Uit te voeren:
1 – Beantwoord over de tekst over het herstelde evangelie:
(a) Door wie werden de sleutels hersteld, en in welk jaar werden ze aan Joseph Smith gegeven?
(b) Welk werelddeel wordt in de tekst "mijn eigen werelddeel" genoemd?
(c) Hoeveel heiligen zijn er daar volgens de tekst na slechts dertig jaar?
2 – Zet de tekst over het herstelde evangelie voort na de laatste zin.

Aangeleverd fragment:

# # # # #

De sleutels werden door de apostelen Petrus, Jakobus en Johannes hersteld en in 1829 aan Joseph Smith gegeven, vlak voordat de kerk werd opgericht. Het evangelie was opnieuw in zijn volheid op aarde, en begon zich als het nieuw en eeuwig verbond onder de andere volken uit te breiden.

Bij monde van de profeet Joseph Smith openbaarde de Heer dat het bepalende criterium van de volgorde waarin de andere volken uitgenodigd zouden worden, afhankelijk was van het vermogen om het koninkrijk van God in de laatste dagen geestelijk en stoffelijk te bevorderen.15

We zien dat toen de herstelde kerk zich op aarde begon te vestigen, de profeten de wil van God zochten en volgden wat betreft de manier waarop het evangelie onder de natiën zou worden verspreid.

Ik heb de openbaring van de profeet Zenos in de gelijkenis van de olijfboom in vervulling zien gaan. Rechtschapen mensen in veel landen nemen deel aan het verbond dat God met Israël heeft gesloten.16

Ik heb de goede vruchten van het evangelie in mijn eigen werelddeel, Afrika, zien bloeien. Na slechts dertig jaar zijn er nu zo’n driehonderdduizend heiligen. In de leerstellingen en beginselen van het herstelde evangelie vinden velen een anker voor hun geloof. Gezinnen die uit hun landelijke gemeenschap zijn vertrokken, op zoek naar een betere toekomst in de stad, hebben een nieuwe manier gevonden om zich vast te houden aan de sterke familietradities die in deze tijd van globalisering steeds meer aangetast worden. De Geest van de Heer werkt steeds meer op de mensen in.

# # # # #

Fragment uit dataset:
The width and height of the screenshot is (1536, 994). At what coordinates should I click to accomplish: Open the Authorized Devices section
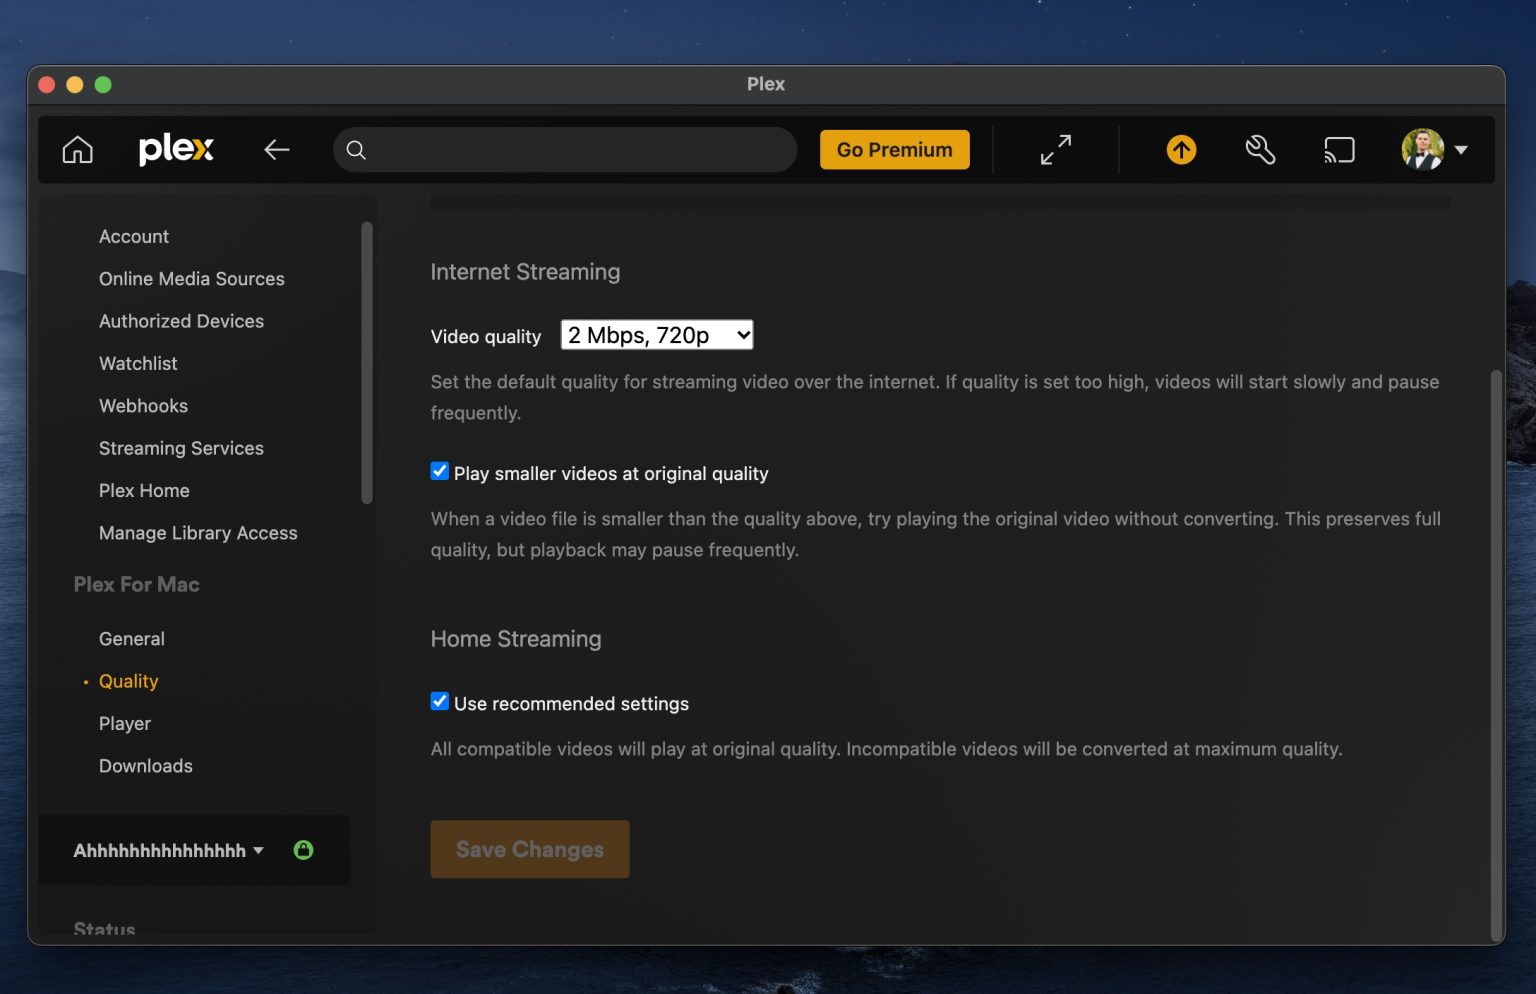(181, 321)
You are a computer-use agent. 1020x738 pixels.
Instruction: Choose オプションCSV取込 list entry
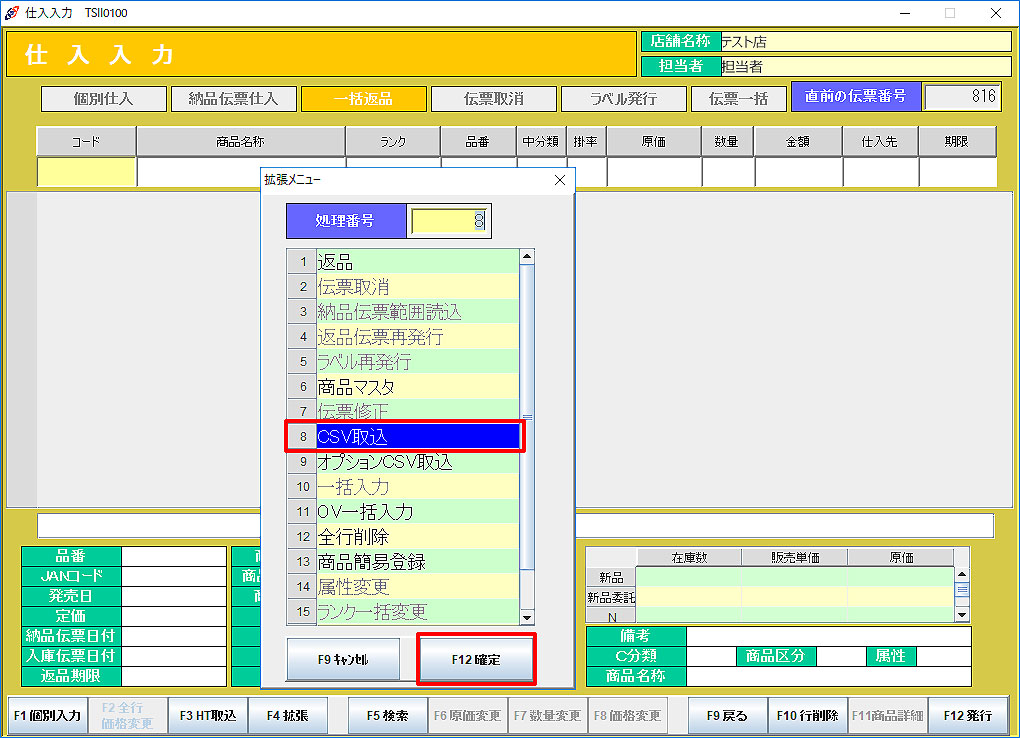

# # # # #

Antwoorden per opdracht:
1 –
(a) Door de apostelen Petrus, Jakobus en Johannes; ze werden in 1829 aan Joseph Smith gegeven.
(b) Afrika.
(c) Zo'n driehonderdduizend.

2 –
Er ontwikkelt zich een nieuwe celestiale cultuur in gezinnen, gevoed door gehoorzaamheid aan de raad van de hedendaagse profeet om dagelijks te bidden, de Schriften te bestuderen en wekelijks gezinsavond te houden. Daarom zijn velen in staat om zich los te maken van de ketenen van tradities die de keuzevrijheid beperken.

Ik kan u uit eigen ervaring vertellen dat drie van onze kinderen onlangs in de tempel zijn getrouwd, zonder de belemmering van een bruidsschat, een traditioneel gebruik waardoor veel jonge mannen en vrouwen ertoe gedreven worden om ongehuwd samen te wonen. Het is nu mogelijk om in Accra (Ghana), Aba (Nigeria) en Johannesburg (Zuid-Afrika) in de tempel te trouwen. Daardoor hebben wij nu nieuwe hoop in de heiligheid van het huwelijk.

Ik getuig van de Heiland, Jezus Christus, door wie we het evangelie en de belofte van verhoging hebben gekregen. Ik getuig van onze hedendaagse profeet, president Thomas S. Monson, van wie we de verzekering hebben gekregen dat iedereen het eeuwig heil kan ontvangen. In de naam van Jezus Christus. Amen.

Noten

  1. Zie Mozes 6:52, 57, 59.

  2. Zie Mozes 7:19–21.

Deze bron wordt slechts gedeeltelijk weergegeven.